### REQUIRED WORK
Count every line in the entries that contains "will". Report that count alone.
[Opening RECORDS FOR THIS TASK section]
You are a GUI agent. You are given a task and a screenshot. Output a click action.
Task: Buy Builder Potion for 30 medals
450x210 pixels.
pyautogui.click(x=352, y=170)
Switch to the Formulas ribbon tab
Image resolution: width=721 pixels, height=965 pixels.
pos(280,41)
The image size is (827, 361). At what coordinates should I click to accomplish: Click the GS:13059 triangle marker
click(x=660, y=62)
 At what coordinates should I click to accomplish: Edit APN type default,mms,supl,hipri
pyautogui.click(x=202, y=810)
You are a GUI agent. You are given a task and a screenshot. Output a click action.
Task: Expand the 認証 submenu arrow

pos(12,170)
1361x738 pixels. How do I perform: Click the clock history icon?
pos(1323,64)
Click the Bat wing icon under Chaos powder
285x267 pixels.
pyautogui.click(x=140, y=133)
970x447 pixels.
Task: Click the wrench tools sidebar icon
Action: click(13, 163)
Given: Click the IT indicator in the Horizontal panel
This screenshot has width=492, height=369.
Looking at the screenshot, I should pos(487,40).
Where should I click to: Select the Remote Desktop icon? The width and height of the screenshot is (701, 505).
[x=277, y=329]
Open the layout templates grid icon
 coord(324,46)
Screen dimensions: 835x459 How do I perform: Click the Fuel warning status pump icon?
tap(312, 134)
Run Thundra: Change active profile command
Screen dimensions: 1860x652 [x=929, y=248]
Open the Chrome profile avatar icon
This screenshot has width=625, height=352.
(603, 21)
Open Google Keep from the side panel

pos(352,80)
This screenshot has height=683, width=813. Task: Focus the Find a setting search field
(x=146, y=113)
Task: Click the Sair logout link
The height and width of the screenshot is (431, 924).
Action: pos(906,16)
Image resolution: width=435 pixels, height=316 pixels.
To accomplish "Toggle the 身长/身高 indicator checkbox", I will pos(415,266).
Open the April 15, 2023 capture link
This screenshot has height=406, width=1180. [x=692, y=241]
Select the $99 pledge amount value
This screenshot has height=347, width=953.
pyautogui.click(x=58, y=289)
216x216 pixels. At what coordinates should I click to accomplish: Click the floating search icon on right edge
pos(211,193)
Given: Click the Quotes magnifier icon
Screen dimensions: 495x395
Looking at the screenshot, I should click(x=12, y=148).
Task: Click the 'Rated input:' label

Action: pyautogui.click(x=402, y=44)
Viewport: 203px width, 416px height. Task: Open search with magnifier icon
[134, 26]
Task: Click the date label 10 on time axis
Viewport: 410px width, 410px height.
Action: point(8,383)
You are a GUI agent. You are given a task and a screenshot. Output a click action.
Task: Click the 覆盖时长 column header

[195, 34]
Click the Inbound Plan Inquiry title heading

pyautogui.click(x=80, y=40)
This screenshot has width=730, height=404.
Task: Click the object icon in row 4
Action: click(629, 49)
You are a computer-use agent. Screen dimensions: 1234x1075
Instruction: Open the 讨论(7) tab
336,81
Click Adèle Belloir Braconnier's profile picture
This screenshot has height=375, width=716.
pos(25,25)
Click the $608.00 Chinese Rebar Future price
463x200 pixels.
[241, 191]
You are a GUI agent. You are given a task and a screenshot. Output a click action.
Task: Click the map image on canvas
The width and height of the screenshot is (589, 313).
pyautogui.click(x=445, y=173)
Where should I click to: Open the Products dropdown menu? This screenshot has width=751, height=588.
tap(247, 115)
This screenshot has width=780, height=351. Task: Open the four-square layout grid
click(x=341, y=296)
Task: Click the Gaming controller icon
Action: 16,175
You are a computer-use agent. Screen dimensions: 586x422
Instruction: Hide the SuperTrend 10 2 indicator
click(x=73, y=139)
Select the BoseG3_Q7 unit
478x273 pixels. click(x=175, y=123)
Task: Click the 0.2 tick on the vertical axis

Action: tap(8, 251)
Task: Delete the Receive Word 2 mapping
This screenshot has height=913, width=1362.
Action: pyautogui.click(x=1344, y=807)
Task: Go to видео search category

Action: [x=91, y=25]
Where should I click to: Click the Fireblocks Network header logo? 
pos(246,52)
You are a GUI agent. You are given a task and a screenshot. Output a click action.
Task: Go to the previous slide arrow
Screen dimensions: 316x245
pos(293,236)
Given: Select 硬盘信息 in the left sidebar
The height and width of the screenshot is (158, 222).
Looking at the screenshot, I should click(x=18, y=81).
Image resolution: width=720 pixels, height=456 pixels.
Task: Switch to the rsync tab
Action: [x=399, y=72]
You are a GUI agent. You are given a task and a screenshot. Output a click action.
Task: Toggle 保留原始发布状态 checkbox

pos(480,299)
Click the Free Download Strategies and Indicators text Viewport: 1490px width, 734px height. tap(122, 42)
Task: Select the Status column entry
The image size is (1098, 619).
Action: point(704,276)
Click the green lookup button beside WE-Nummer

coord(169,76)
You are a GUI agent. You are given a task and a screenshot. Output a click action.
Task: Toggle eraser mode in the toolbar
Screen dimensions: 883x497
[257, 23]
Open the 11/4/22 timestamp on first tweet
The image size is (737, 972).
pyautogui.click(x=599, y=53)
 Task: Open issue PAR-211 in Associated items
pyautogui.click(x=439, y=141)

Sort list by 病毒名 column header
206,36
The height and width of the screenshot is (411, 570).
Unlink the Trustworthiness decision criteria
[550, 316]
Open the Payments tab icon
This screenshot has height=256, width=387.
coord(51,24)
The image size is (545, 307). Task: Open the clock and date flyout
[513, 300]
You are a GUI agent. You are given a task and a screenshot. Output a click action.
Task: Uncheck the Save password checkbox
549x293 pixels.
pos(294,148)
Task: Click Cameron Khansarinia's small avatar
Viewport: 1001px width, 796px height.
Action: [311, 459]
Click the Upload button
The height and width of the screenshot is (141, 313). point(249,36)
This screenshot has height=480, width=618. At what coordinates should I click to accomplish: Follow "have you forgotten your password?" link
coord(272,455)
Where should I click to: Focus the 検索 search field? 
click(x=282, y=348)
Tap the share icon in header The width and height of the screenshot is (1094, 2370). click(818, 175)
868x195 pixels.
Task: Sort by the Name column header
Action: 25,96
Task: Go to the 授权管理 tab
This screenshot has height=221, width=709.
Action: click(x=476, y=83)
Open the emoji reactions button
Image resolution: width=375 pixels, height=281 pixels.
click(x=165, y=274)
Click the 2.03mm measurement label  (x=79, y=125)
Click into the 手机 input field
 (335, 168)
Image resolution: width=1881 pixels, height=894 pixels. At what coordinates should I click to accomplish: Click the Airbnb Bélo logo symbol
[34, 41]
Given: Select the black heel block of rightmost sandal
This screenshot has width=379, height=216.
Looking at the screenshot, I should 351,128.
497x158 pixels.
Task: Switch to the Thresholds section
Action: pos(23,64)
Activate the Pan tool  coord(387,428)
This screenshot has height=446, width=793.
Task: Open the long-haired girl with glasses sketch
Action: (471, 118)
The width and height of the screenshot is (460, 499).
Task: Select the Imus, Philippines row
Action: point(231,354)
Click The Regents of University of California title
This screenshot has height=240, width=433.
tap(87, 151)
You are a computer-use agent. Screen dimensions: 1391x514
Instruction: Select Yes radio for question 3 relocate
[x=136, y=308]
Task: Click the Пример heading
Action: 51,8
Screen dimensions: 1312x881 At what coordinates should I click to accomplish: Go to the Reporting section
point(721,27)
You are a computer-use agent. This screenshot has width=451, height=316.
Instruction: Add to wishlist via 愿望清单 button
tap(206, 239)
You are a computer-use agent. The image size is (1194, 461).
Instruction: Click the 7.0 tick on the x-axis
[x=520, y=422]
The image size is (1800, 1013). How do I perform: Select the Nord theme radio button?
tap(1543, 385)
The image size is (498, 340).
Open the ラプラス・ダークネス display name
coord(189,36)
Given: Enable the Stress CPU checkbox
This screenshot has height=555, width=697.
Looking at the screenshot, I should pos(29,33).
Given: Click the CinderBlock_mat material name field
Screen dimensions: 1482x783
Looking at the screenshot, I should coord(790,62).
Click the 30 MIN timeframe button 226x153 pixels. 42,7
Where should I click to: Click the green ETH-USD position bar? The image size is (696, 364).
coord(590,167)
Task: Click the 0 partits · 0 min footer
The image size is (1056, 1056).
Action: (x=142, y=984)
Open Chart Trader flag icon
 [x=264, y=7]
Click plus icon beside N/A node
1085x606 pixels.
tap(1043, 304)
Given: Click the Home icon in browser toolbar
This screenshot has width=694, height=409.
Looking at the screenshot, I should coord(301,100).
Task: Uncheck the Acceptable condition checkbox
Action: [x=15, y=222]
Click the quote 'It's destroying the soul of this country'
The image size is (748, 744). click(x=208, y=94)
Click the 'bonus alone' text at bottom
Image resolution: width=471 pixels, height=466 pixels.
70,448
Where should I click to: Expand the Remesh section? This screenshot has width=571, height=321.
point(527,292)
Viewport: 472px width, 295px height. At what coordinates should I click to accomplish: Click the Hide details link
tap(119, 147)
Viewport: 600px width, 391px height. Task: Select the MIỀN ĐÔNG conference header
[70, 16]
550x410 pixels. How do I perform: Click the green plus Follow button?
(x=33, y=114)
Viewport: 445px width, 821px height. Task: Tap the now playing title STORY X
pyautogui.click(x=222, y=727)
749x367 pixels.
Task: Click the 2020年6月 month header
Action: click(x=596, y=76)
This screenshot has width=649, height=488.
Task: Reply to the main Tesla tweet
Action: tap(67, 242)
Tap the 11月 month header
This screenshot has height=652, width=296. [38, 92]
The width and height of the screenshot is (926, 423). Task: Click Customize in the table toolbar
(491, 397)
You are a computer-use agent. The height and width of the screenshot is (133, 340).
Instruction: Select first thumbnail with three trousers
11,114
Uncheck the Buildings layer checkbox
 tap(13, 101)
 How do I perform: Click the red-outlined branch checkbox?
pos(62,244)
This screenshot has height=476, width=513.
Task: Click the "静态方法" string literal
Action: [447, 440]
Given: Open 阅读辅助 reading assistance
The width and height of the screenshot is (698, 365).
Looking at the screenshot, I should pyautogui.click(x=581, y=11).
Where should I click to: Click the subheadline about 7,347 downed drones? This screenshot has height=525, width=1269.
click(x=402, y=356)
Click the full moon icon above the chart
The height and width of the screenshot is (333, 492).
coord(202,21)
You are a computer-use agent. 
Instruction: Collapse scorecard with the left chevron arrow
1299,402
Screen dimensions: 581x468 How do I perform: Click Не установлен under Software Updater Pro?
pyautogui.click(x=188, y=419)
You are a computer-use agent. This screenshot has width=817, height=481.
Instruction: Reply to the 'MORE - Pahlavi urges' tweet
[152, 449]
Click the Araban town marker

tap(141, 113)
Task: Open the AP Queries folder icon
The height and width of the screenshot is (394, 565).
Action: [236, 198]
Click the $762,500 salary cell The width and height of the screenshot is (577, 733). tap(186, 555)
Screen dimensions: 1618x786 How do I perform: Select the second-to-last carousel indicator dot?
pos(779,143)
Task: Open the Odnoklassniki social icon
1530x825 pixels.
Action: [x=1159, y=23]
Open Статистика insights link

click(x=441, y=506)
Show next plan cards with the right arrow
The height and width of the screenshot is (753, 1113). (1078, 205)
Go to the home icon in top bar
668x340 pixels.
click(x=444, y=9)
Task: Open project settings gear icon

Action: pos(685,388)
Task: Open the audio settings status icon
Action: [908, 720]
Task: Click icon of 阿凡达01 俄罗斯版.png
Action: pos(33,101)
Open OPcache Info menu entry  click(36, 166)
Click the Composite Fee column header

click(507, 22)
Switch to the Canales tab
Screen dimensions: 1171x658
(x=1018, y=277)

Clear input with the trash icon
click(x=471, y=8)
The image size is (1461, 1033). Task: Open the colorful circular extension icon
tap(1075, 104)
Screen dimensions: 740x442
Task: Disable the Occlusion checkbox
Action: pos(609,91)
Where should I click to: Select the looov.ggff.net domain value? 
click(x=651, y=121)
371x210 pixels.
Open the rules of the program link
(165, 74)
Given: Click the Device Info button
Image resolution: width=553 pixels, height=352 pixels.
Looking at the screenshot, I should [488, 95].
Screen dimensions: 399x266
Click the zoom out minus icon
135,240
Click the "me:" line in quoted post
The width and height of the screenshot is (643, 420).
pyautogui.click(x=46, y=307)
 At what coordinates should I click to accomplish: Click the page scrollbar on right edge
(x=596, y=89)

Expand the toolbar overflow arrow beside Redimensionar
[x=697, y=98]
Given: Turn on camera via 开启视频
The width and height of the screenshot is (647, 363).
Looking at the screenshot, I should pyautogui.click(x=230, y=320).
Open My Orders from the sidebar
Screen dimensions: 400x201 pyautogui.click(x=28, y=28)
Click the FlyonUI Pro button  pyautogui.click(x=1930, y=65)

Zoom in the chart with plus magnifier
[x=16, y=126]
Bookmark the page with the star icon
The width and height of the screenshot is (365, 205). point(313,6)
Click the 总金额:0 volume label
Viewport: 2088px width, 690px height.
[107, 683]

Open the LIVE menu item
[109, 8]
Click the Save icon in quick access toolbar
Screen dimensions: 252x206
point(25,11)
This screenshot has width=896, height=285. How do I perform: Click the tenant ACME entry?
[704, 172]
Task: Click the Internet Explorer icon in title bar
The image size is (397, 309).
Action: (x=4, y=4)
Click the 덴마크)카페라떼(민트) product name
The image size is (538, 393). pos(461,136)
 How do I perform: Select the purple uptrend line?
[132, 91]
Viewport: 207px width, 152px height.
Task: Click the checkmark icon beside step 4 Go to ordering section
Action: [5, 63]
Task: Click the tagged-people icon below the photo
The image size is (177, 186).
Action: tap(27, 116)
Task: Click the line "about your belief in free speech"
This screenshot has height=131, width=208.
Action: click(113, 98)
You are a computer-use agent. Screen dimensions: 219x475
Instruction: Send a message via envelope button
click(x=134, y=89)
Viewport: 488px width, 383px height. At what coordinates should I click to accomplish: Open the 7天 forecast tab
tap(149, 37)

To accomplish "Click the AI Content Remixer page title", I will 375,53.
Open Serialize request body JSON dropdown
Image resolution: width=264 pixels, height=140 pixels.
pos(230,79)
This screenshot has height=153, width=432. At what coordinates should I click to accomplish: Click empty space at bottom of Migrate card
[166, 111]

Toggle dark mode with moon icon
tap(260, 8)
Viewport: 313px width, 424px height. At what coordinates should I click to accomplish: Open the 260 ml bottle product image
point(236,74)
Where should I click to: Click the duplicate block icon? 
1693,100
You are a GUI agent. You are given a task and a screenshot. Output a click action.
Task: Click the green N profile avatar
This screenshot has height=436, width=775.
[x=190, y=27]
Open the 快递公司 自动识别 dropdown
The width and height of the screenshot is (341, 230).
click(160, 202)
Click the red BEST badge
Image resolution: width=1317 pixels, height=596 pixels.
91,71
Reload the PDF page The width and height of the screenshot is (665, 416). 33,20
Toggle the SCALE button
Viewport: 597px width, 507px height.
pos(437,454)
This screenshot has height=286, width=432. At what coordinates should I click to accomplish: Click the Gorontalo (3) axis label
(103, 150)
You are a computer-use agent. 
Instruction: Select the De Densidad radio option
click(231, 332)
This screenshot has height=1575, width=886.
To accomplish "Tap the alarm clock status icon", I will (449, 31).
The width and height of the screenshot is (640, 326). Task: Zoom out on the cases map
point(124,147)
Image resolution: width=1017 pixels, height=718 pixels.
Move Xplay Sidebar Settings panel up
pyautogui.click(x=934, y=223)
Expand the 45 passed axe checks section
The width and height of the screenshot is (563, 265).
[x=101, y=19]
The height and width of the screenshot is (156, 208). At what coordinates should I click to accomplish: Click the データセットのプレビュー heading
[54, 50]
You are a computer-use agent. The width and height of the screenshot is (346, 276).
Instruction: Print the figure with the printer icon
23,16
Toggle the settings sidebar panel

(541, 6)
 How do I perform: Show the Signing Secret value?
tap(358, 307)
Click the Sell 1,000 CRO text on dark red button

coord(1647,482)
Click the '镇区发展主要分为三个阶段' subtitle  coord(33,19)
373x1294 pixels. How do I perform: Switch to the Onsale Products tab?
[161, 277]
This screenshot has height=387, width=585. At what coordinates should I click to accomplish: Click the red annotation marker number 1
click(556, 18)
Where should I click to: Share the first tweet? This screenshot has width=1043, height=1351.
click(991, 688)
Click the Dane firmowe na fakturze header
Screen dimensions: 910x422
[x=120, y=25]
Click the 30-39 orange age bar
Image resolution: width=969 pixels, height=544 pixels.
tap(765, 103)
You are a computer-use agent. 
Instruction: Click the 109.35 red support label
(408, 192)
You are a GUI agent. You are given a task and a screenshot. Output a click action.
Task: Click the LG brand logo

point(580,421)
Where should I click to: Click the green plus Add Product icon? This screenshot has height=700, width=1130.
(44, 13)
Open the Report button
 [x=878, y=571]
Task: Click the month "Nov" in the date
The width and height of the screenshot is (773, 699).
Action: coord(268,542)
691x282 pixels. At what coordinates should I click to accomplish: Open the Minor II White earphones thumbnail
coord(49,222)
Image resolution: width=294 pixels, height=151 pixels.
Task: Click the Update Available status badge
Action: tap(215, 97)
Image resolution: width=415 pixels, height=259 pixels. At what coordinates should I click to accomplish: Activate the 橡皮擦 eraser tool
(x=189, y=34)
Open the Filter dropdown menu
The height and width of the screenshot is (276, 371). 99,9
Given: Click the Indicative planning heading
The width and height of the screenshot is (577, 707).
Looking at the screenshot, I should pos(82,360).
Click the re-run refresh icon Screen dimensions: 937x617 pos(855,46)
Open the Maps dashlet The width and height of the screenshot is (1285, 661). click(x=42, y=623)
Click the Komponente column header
[Closing RECORDS FOR THIS TASK section]
### ANSWER FOR THE TASK
3